*What you have to do*: Rewrite the items below, from the line containing "How do I perform: Open the 売買・仲介 menu item?" through the end of the items, inclusive, with "datepicker" changed to "date picker" and nothing else altered. Leave the pictures out of your answer.

*Extracted records*:
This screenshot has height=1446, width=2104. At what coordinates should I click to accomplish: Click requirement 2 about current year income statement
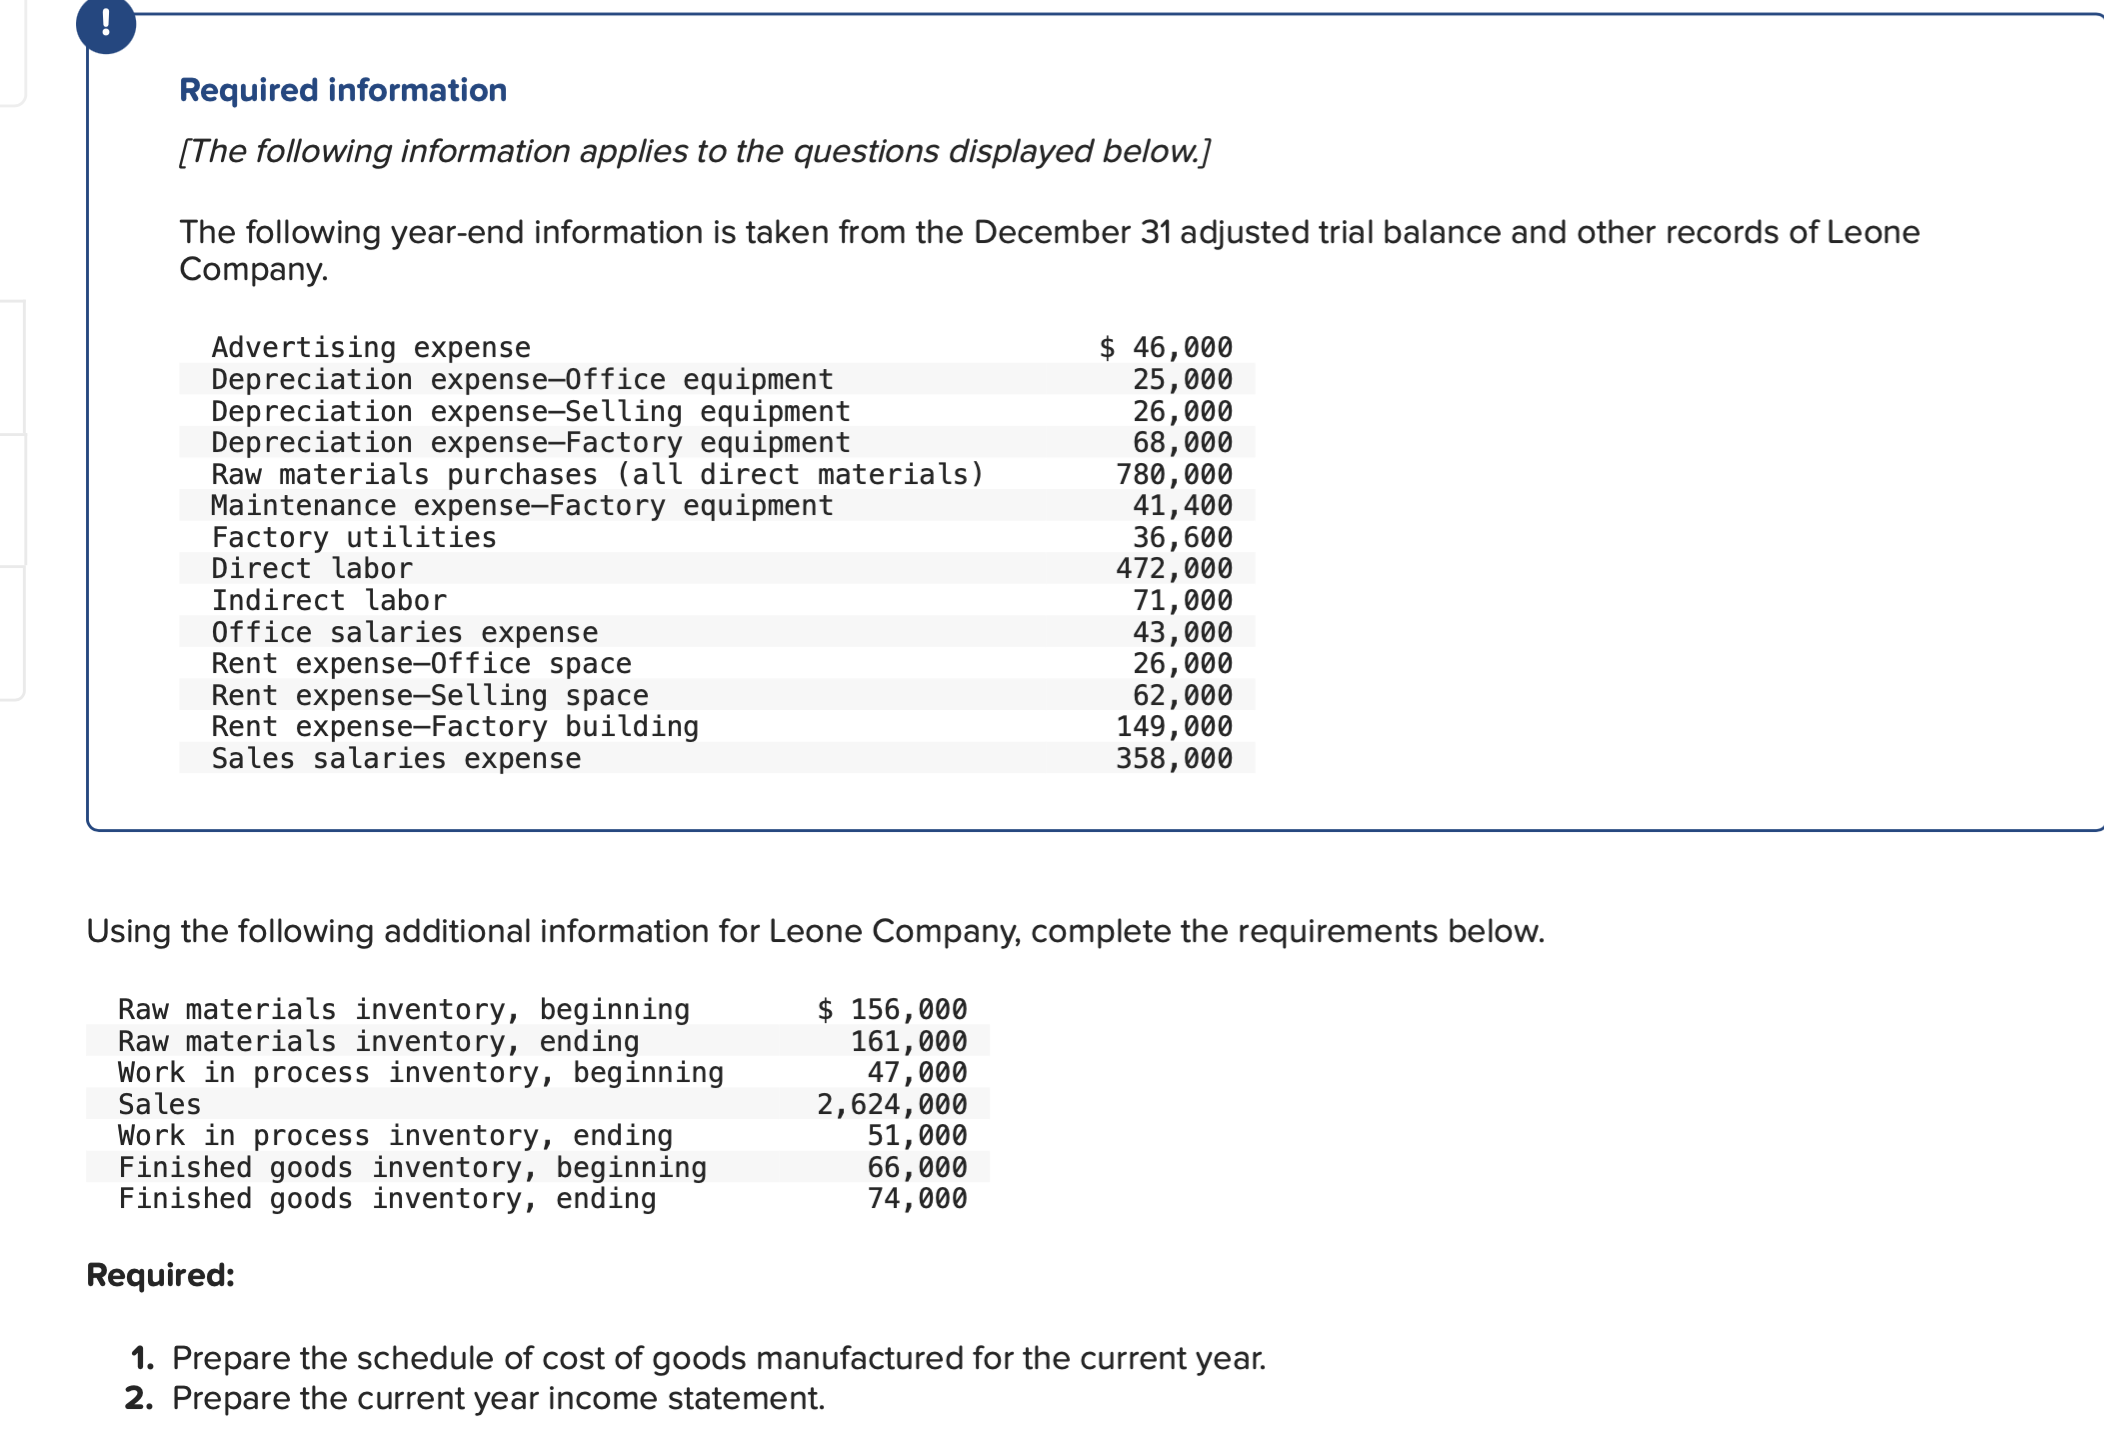[x=498, y=1398]
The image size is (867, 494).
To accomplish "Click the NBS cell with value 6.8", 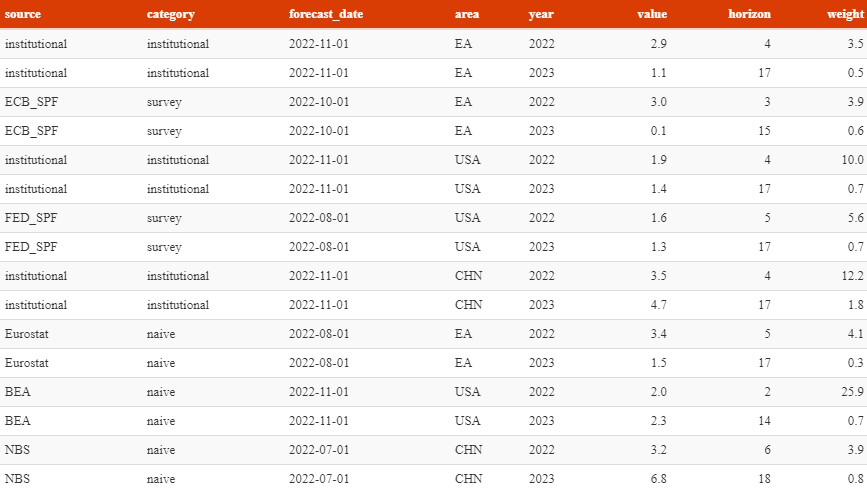I will [17, 479].
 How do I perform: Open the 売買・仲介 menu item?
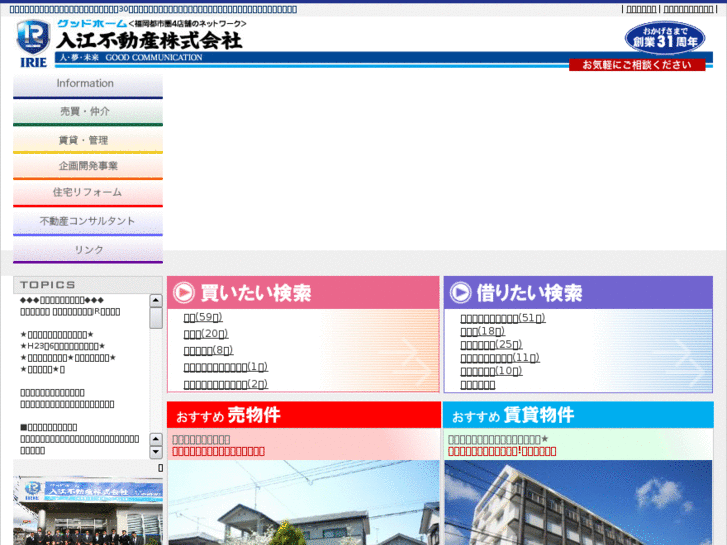(x=87, y=112)
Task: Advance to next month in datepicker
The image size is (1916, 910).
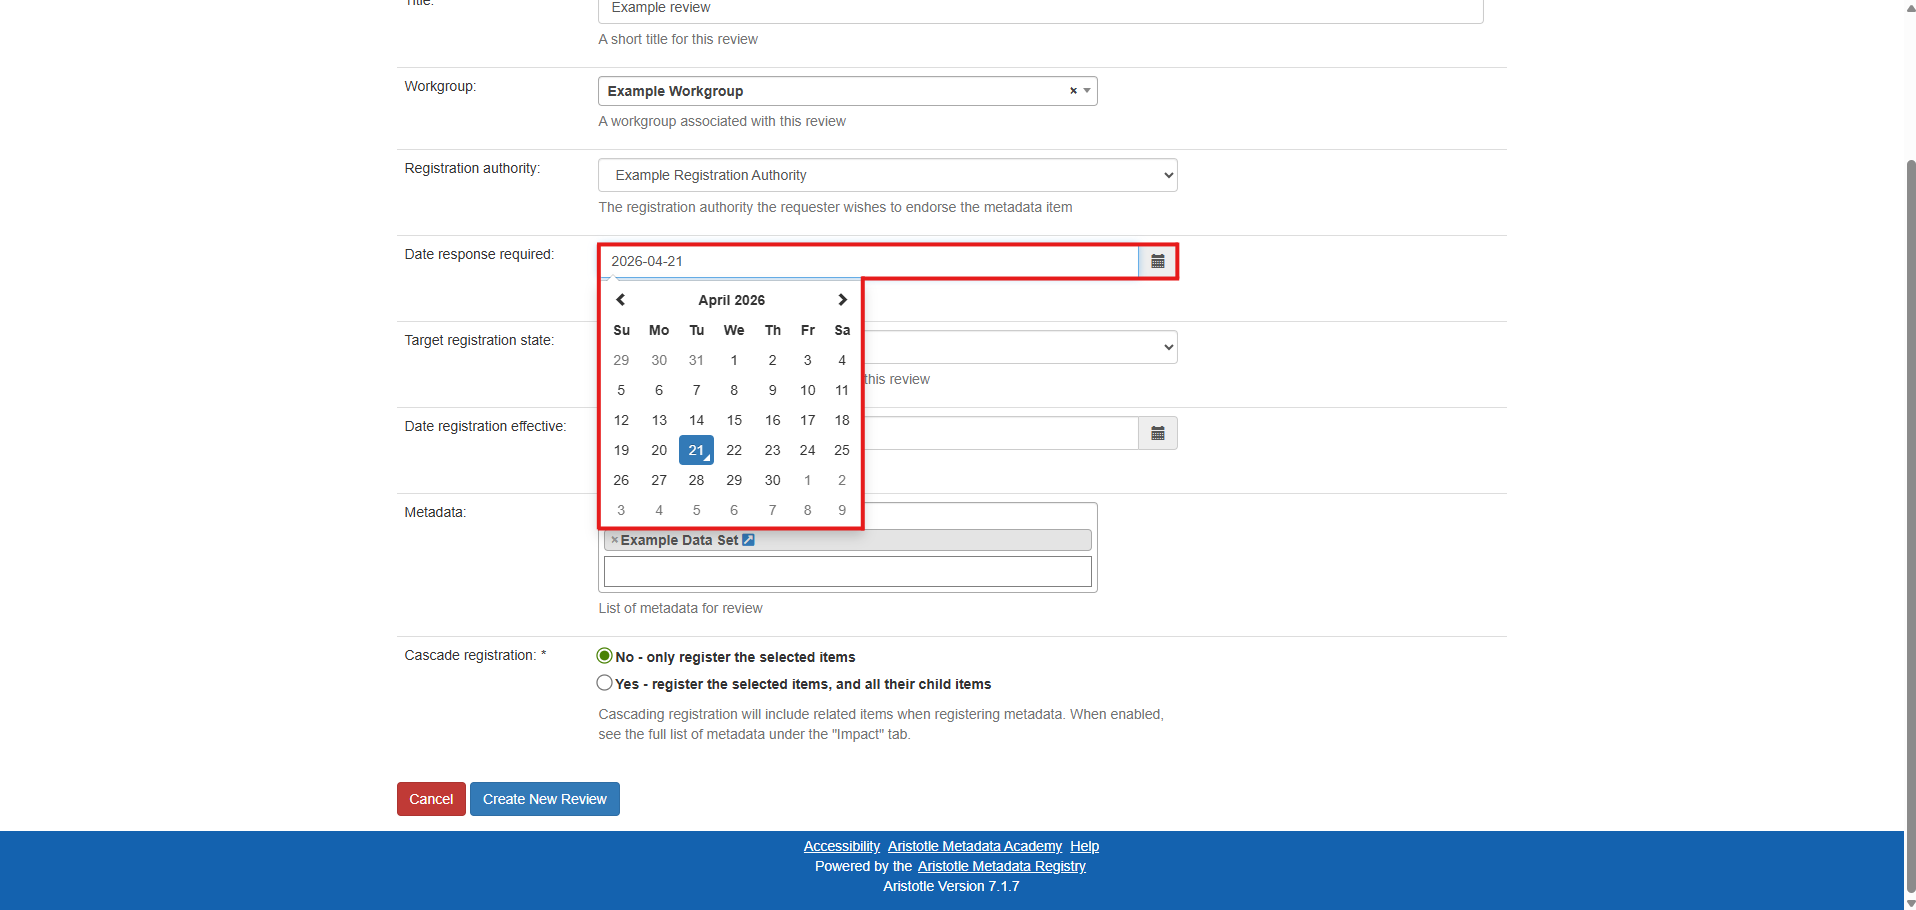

*Full output*:
 How do I perform: Open the 売買・仲介 menu item?
(x=87, y=112)
Task: Advance to next month in date picker
The image size is (1916, 910).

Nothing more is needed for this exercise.